= Try it =
Pictures stay out of the copy, which must hold exactly the lines from the one containing "Task: Uncheck DXF for the Roof floor plan" through the end of the material below.

*** Opening Provided records ***

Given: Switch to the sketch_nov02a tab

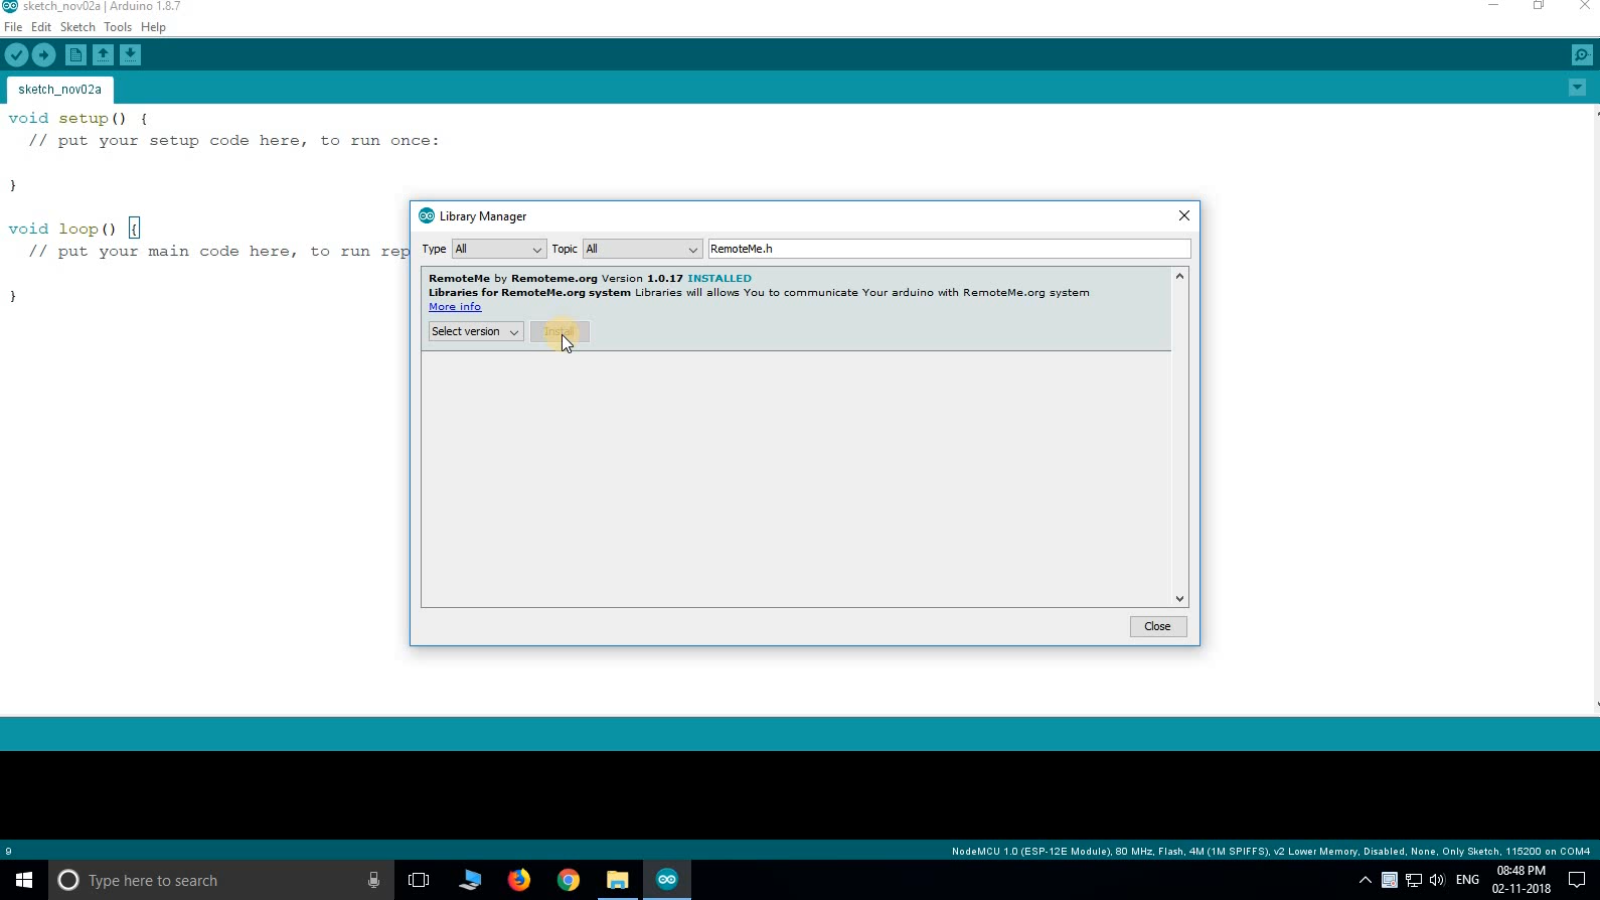Looking at the screenshot, I should pos(59,89).
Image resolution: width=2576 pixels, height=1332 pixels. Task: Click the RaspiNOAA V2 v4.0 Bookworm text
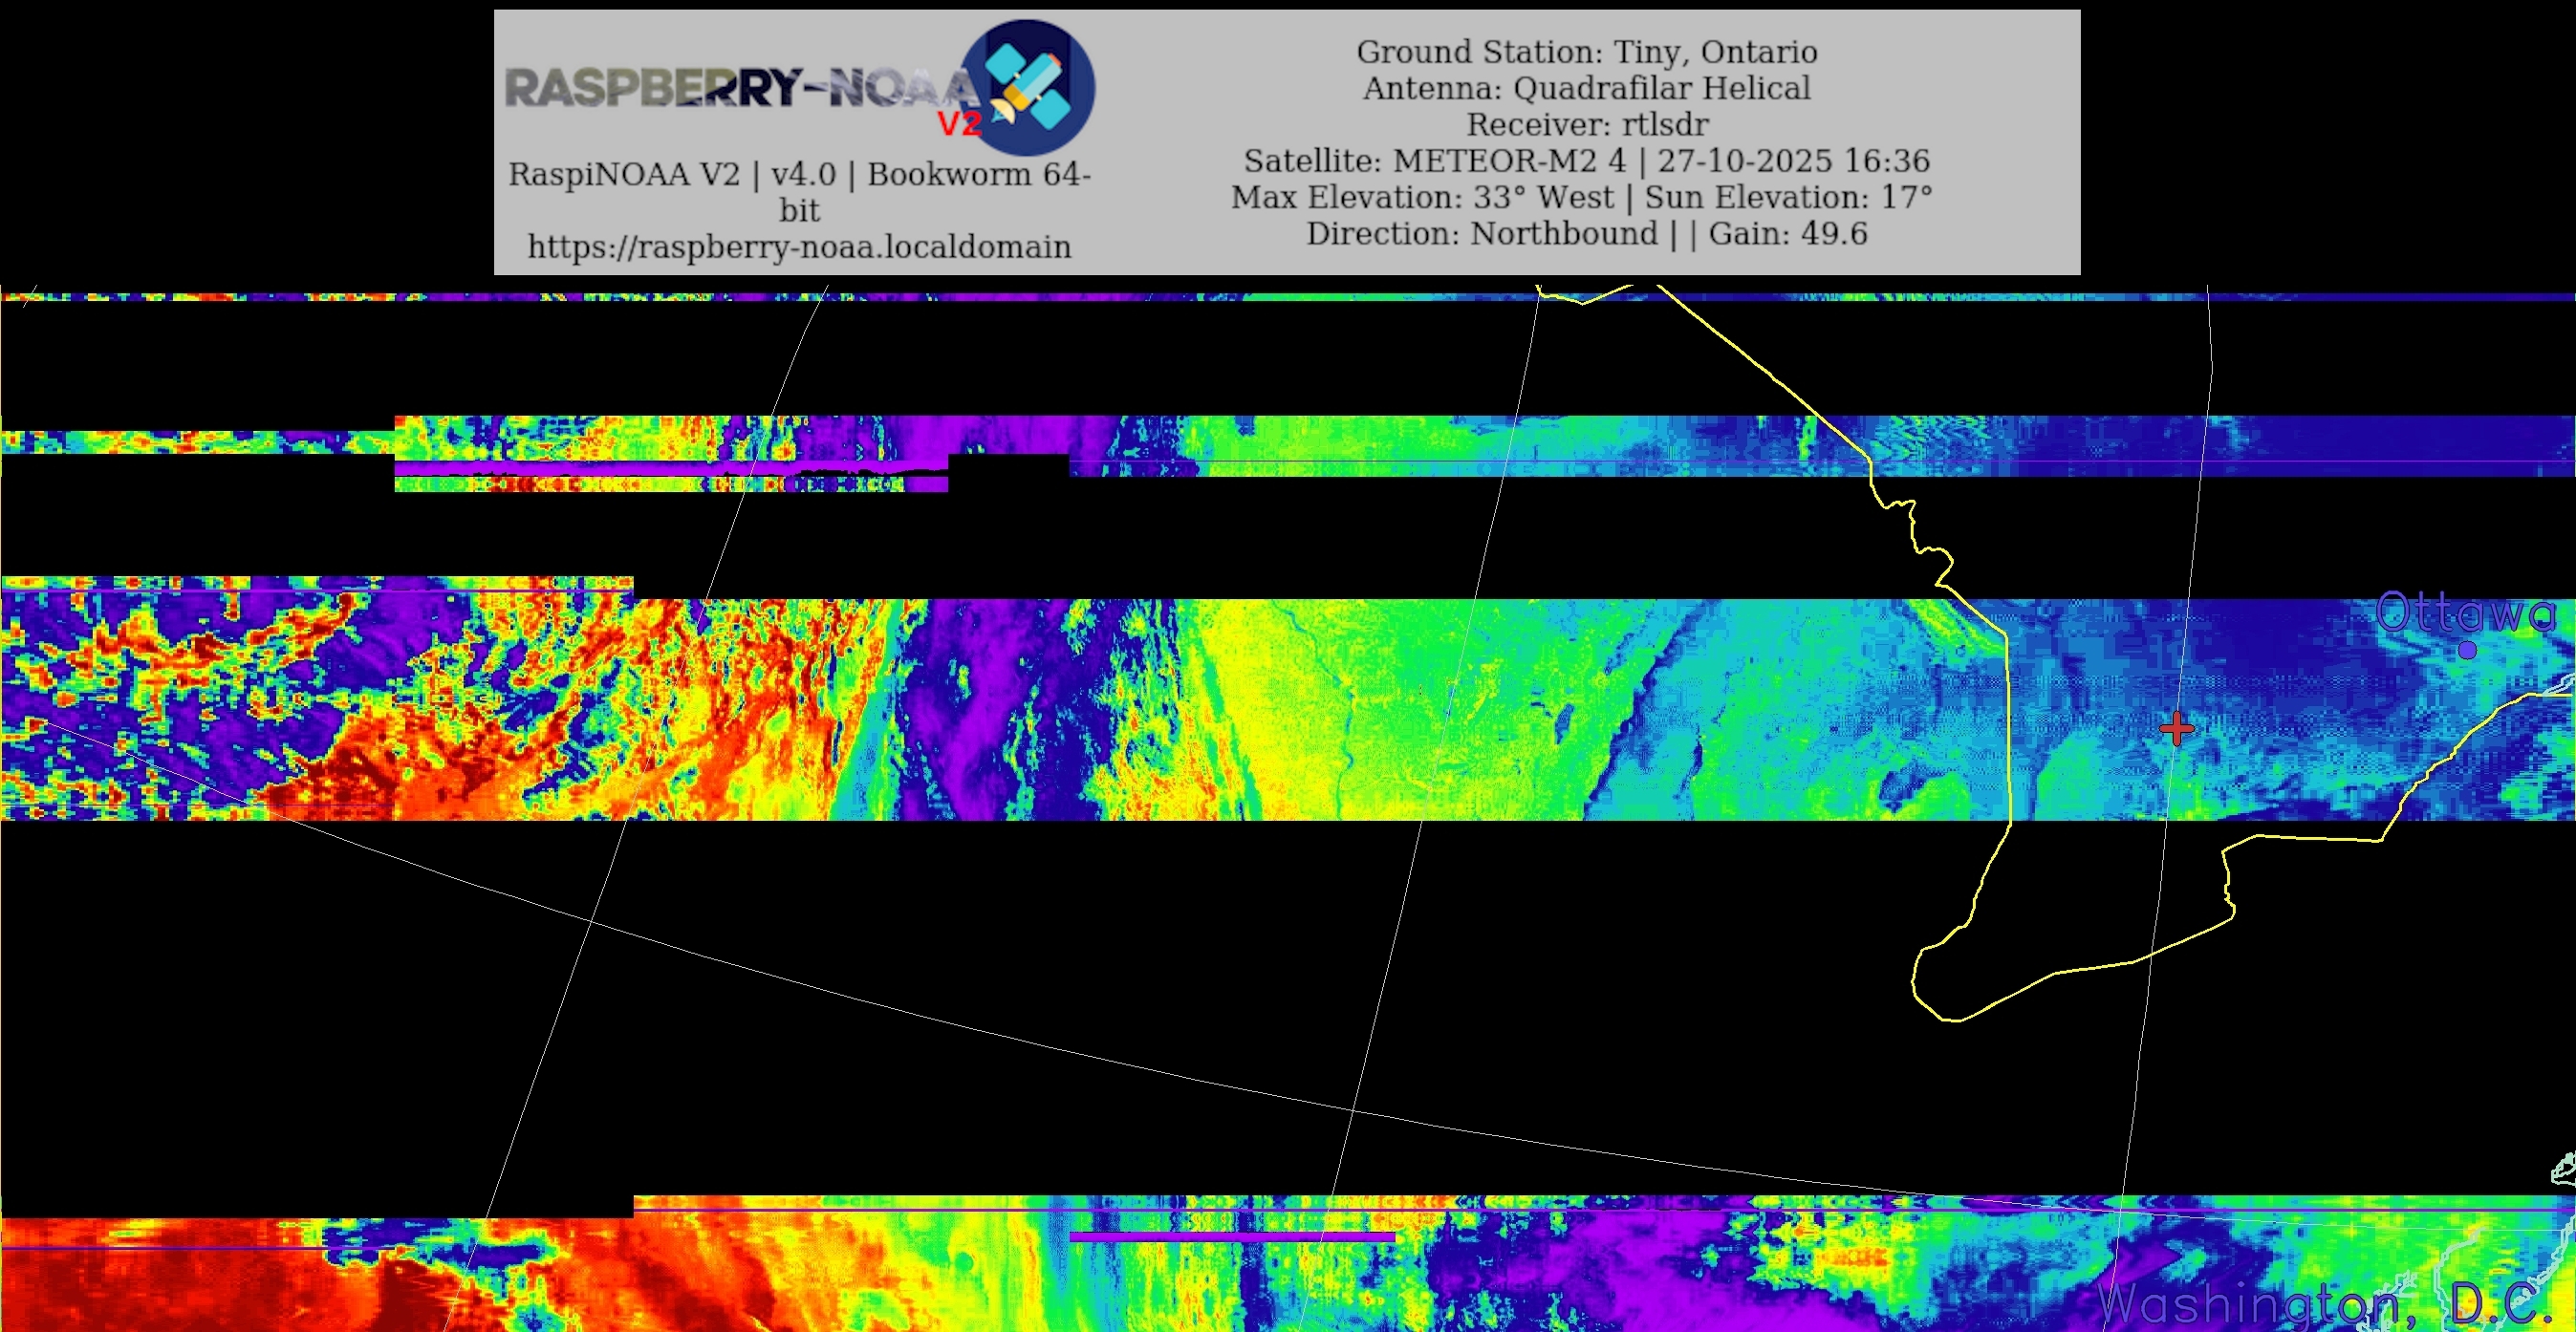(x=799, y=174)
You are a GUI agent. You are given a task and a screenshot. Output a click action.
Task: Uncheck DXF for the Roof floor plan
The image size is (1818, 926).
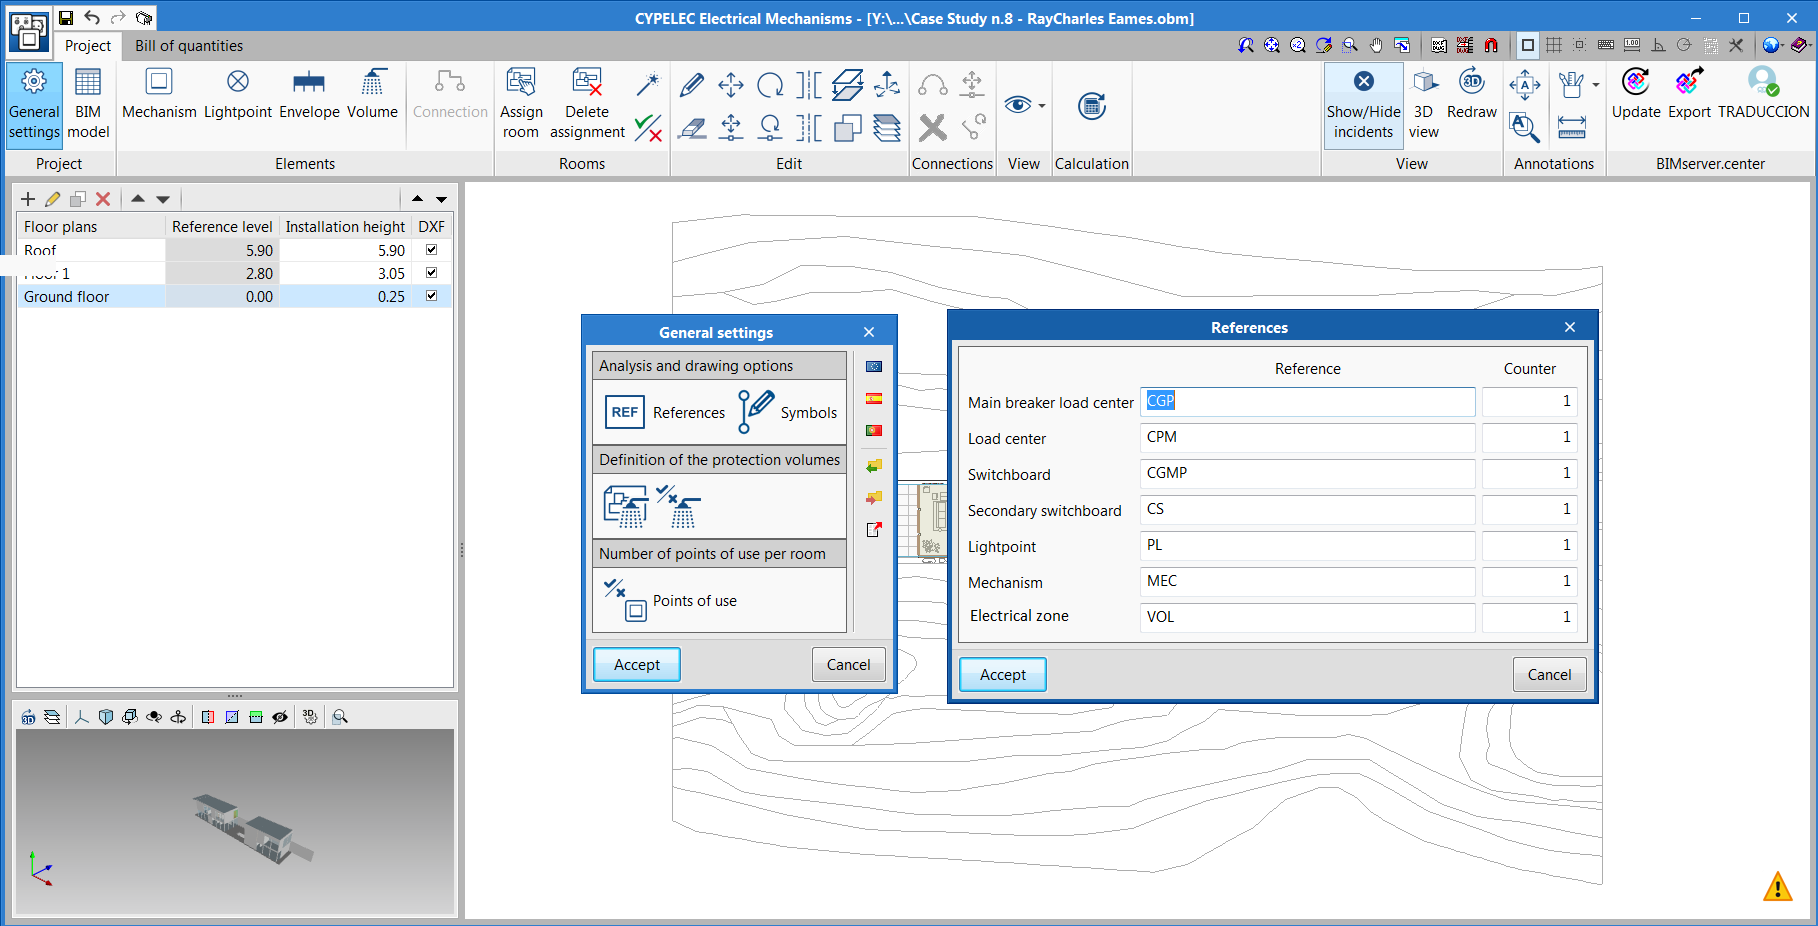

*** Closing Provided records ***

= Task response =
Task: Uncheck DXF for the Roof floor plan
The image size is (1818, 926).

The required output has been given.